Ans: Both correlation and covariance are basically two concepts of mathematics that  are widely used in statistics. They not only help in establishing the relations between two random variables but also help in measuring the dependency between the two. Although the work between these two mathematical terms is similar, they are quite different from each other.

  • Correlation: It is considered as the best technique for measurement and also for estimation of the quantitative relationship between the two variables. Correlation measures how efficiently two variables are related.
  • Covariance: In this, two terms vary together, and it is a measure which shows the extent to which two random variables can change in cycle. It forms a statistical relationship between a pair of random variables, where any change is one variable reciprocates by a corresponding change in another variable.

22.What is the meaning of six sigma in statistics?

Ans: Six sigma is a quality assurance methodology used widely in statistics to provide ways to improve processes and functionality when working with data.

A process is considered as six sigma when 99.99966% of the outcomes of the model are considered to be defect-free.

23. What is DOE?

Ans: DOE is an acronym for the design of experiments in statistics.
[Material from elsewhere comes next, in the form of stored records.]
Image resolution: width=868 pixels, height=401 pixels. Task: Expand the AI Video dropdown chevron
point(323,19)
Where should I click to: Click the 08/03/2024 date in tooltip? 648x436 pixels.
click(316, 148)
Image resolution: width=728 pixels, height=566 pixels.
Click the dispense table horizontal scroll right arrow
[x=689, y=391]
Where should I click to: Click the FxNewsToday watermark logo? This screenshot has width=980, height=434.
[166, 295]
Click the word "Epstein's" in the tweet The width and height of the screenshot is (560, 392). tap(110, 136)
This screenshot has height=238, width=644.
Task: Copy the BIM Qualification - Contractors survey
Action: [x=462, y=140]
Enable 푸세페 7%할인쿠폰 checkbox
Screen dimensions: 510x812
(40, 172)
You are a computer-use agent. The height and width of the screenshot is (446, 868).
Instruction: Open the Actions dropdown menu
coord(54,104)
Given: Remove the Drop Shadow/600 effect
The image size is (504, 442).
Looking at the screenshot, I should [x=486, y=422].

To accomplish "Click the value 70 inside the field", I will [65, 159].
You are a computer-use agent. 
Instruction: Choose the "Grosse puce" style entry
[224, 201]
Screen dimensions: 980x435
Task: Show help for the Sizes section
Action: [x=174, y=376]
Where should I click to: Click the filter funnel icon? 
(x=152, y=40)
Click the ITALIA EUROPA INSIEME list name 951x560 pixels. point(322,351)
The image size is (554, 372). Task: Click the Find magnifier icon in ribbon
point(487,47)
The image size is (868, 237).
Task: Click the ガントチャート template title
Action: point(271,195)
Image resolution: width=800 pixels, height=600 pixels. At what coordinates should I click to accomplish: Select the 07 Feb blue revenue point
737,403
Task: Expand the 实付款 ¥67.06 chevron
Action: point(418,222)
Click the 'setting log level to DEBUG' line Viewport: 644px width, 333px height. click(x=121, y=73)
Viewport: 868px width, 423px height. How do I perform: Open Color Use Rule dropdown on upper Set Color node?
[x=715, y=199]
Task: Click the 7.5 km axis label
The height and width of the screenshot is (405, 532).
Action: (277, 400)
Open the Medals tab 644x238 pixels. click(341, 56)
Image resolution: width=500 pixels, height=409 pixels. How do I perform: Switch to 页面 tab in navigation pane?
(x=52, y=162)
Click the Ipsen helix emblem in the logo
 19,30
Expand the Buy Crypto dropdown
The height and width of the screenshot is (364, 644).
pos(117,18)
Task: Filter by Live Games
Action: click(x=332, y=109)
It is considered as the design of a task that describes the information and the change of the same based on the changes to the independent input variables.

24. What is the meaning of KPI in statistics?

Ans: KPI stands for key performance analysis in statistics. It is used as a reliable metric to measure the success of a company with respect to its achieving the required business objectives.

There are many good examples of KPIs:

  • Profit margin percentage
  • Operating profit margin
  • Expense ratio

25.What is the meaning of the five-number summary in statistics?

Ans: The five-number summary is a measure of five entities that cover the entire range of data as shown below:

  • Low extreme (Min)
  • First quartile (Q1)
  • Median
  • Upper quartile (Q3)
  • High extreme (Max)

Next up on this top Statistics Interview Questions and answers blog, let us take a look at the intermediate set of questions.

26.What are the types of sampling in statistics?

Ans: There are four main types of data sampling as shown below:

  • Simple random: Pure random division
  • Cluster: Population divided into clusters
  • Stratified: Data divided into unique groups
  • Systematical: Picks up every ‘n’ members in the data

27.What are the various branches of statistics?

Ans: Statistics have two main branches, namely:

  • Descriptive Statistics: This usually summarizes the data from the sample by making use of an index like mean or standard deviation. The methods which are used in the descriptive statistics are displaying, organizing, and describing the data.
  • Inferential Statistics: These conclude from data which are subject to random variations like observation mistakes and other sample variation.